Sunday, December 17, 2006

Sunday Supplement: Silent Day

Sir Richard Arcos writes: Ms. Madison was supposed to do this week's offering, but she called in and told me that she was going to the Metropolitan Tabernacle, as she was in London and between cases. Accordingly, I packed my kit and drove off to a church I knew of. A large building on a hill in Suffolk, it enjoys a highly unusual climate, in that it snowed there last night. I am reliably informed that the Buarth hill in Aberystwyth is the same way. The Vicar, the Rev. Pryce Price-Pyse-Pryce, is a man of decidedly aristocratic Welsh pedigree, although he still has to glare at those in his congregation who snigger at his name when it is announced, as it always is, by the Parish clerk, the Hon. Jabez Johnson.

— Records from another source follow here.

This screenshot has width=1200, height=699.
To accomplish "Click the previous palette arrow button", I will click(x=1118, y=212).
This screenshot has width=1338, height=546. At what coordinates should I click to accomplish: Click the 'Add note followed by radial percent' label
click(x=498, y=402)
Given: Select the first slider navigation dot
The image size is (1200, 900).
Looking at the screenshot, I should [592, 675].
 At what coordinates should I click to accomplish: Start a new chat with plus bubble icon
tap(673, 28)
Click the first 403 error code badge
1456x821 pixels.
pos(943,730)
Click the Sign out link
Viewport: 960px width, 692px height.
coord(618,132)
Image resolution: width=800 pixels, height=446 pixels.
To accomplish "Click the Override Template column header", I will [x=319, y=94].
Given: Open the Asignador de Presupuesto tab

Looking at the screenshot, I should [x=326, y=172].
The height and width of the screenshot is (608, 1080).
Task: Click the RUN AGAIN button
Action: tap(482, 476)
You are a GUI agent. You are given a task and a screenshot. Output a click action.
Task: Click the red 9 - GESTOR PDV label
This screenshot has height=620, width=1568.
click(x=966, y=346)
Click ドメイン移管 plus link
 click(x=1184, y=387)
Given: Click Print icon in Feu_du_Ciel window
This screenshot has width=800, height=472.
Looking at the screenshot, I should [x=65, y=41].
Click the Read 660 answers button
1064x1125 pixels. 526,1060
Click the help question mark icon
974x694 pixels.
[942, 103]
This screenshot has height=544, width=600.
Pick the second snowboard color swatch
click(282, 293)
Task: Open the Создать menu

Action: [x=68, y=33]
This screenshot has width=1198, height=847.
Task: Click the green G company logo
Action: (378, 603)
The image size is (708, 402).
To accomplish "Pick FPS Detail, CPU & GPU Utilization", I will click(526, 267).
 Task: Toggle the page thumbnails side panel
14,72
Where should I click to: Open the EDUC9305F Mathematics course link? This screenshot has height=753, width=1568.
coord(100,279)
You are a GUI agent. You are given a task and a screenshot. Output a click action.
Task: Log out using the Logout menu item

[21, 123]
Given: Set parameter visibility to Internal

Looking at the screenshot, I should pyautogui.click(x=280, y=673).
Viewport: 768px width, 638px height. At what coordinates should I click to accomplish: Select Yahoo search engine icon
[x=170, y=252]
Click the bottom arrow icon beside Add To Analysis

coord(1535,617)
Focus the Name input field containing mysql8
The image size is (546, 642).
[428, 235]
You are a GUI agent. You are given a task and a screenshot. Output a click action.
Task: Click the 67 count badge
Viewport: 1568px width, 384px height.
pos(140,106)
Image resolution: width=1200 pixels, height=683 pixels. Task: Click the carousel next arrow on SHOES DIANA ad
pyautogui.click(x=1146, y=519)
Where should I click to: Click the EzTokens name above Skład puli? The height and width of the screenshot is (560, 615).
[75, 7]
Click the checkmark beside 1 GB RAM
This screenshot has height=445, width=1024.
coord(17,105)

I arrived, and was conducted to a nice box pew, it being explained that my Rolls had been spotted coming from a long way off. I was given a hymn book, and a prayer book so old that it contained prayers for King William IV.

When the Vicar turned to the congregation and intoned the words: 'Dearly Belov├ęd Brethren...", I realised something was up. The words were offered so slowly that each syllable acquired a new syllable. As the liturgy continued, heads began to nod. It was with joy we rose to sing 'Come, all ye faithful...' Sitting, the liturgy resumed.
The prayer for the Sovereign was read as it stood in the prayer-book. It is to be hoped that Prince William comes to the throne soon, and enjoys a long reign. That way this deplorable circumstance can be ended by judicious use of a ball-point pen.

The congregation read the responses at the same speed as the venerable cleric. It was like watching Napoleon's retreat from Moscow. Every so often someone would fall asleep, like a soldier falling, dying, into the snow.

The sermon, a half-hour discourse on the subject of Joseph, was similarly slow. So much so, in fact, that Price-Pryse-Pryce himself fell asleep during it, and had to be awakened by the clerk, when it became clear that he was not simply pausing for thought (or breath). He shouted 'Amen!' and that ended the sermon.
I took the opportunity to have an extended sleep, and was, like the rest of the congregation, woken up in time for Sunday Lunch.